TUGAS LATIHAN ::
1 - Jawablah pertanyaan berikut berdasarkan artikel tentang SDGs:
(a) Apa jabatan Misiyah?
(b) Prinsip apa dalam SDGs yang tampaknya akan diabaikan oleh Pemerintah RI?
(c) Berapa rumah tangga yang tercakup dalam survei yang mendasari data Unicef 2015?
2 - Teruskan artikel tentang SDGs mulai dari kalimat terakhirnya.

SUMBER ::
==============================

Sabtu, 04 Juni 2016

"Penghilangan Perempuan" dalam SDGs

"Penghilangan Perempuan" dalam SDGs

Misiyah ;   Direktur Eksekutif Institut KAPAL Perempuan
                                                         KOMPAS, 04 Mei 2016

                                                                                                                                                           
                                                                                                                                                           

Prinsip no one left behind dalam Tujuan Pembangunan Berkelanjutan (SDGs) tampaknya akan diabaikan oleh Pemerintah RI.

Dua isu krusial di negeri ini, yakni sunat perempuan dan perkawinan anak, terancam dihilangkan. Data Unicef 2015 berdasarkan survei di 33 provinsi, 497 kota dan 300.000 rumah tangga pada 2013 menunjukkan gambaran menohok: lebih separuh jumlah anak gadis di Indonesia mengalami penyunatan pada usia di bawah 12 tahun, bahkan tiga dari empat gadis mengalami sunat dengan pemotongan klitoris atau sejenisnya pada usia di bawah enam bulan!

==============================

DATA YANG DISEDIAKAN ::
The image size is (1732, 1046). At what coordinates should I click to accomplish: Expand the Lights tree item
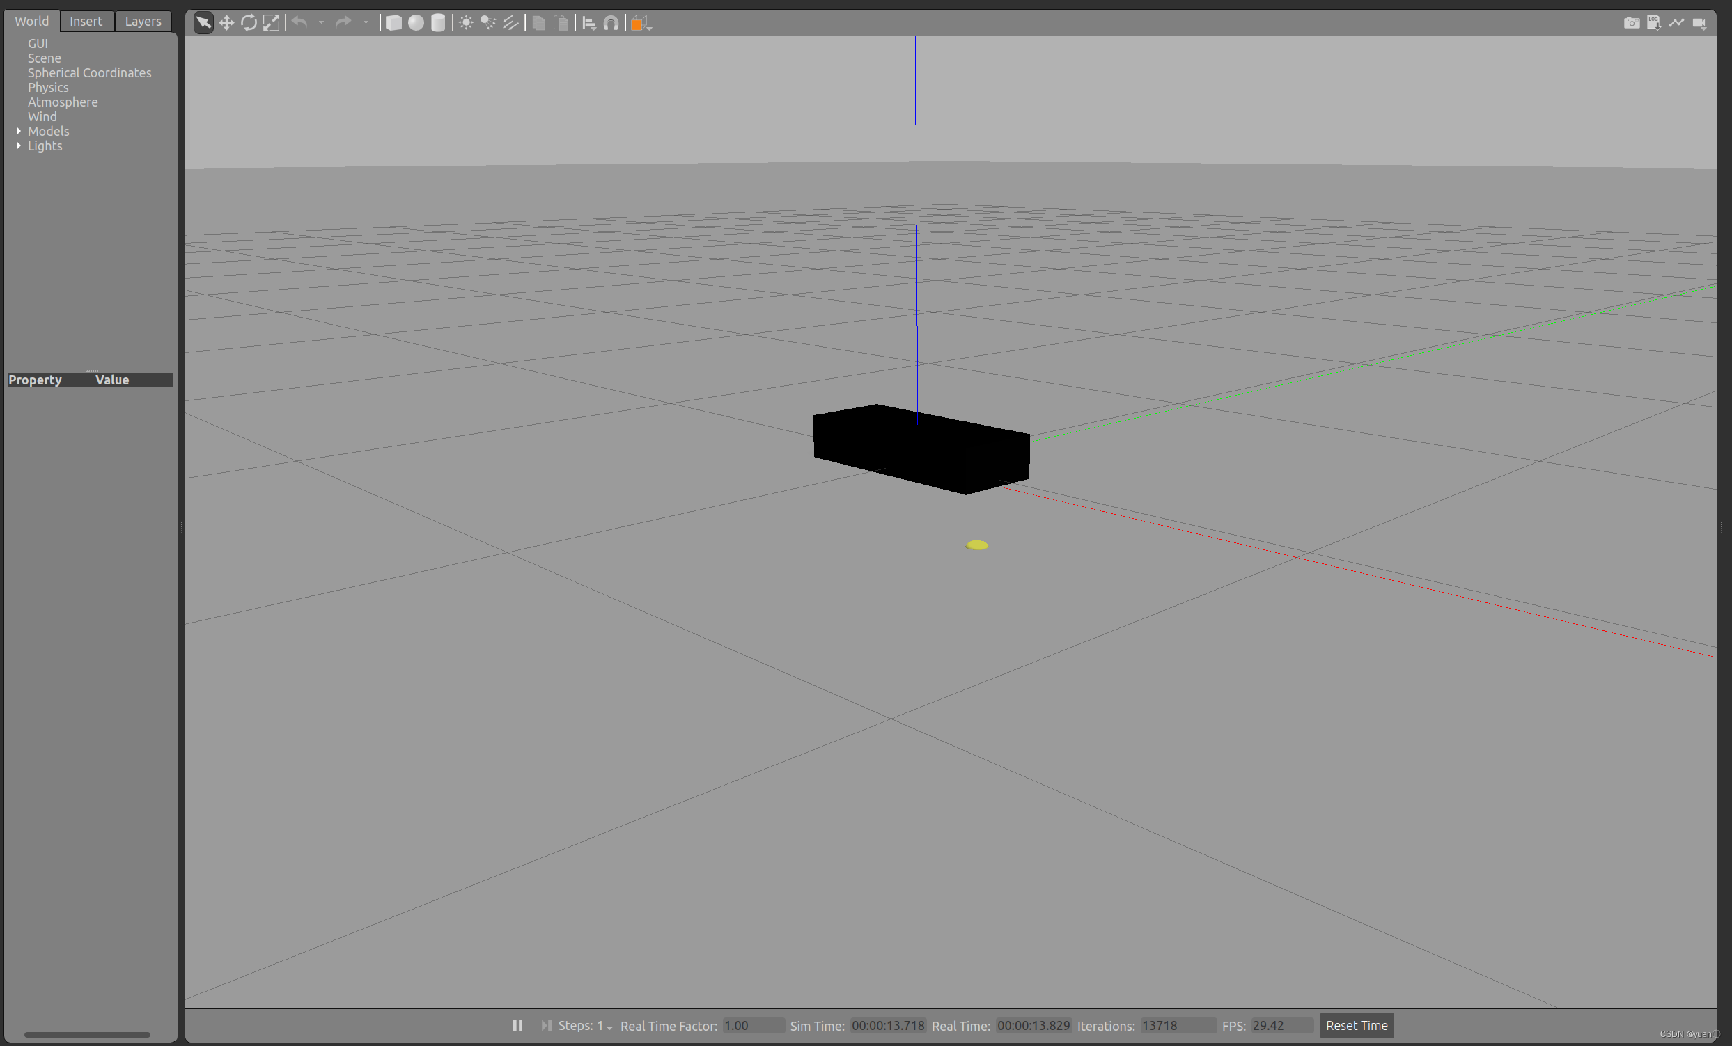pyautogui.click(x=19, y=146)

==============================

KUNCI JAWABAN ::
1 -
(a) Direktur Eksekutif Institut KAPAL Perempuan
(b) Prinsip no one left behind
(c) 300.000 rumah tangga

2 -
Fakta itu menempatkan Indonesia pada urutan ketiga praktik kekerasan terkait seksualitas dan organ reproduksi perempuan, setelah Mesir dan Etiopia. Secara lebih rinci, praktik itu juga menebas habis hak anak bersuara, hak mendapat informasi dan mengetahui apa yang terjadi pada tubuhnya. Laporan pada 2016 menyebut sedikitnya 200 juta anak perempuan dan perempuan di 30 negara mengalami praktik mutilasi kelamin.

Representasi Indonesia sebagai negara terkemuka dunia anggota G-20 luruh di hadapan fakta bahwa Indonesia menjadi salah satu dari 10 negara di dunia dengan praktik perkawinan anak tertinggi, atau pada posisi kedua di ASEAN setelah Kamboja.

Ironisnya, Undang-Undang Nomor 1 Tahun 1974 tentang perkawinan yang melegitimasi perkawinan anak umur 16 tahun dan memberlakukan fatwa Majelis Ulama Indonesia No 9A/2008 tentang Khitan Perempuan masih terus dipertahankan.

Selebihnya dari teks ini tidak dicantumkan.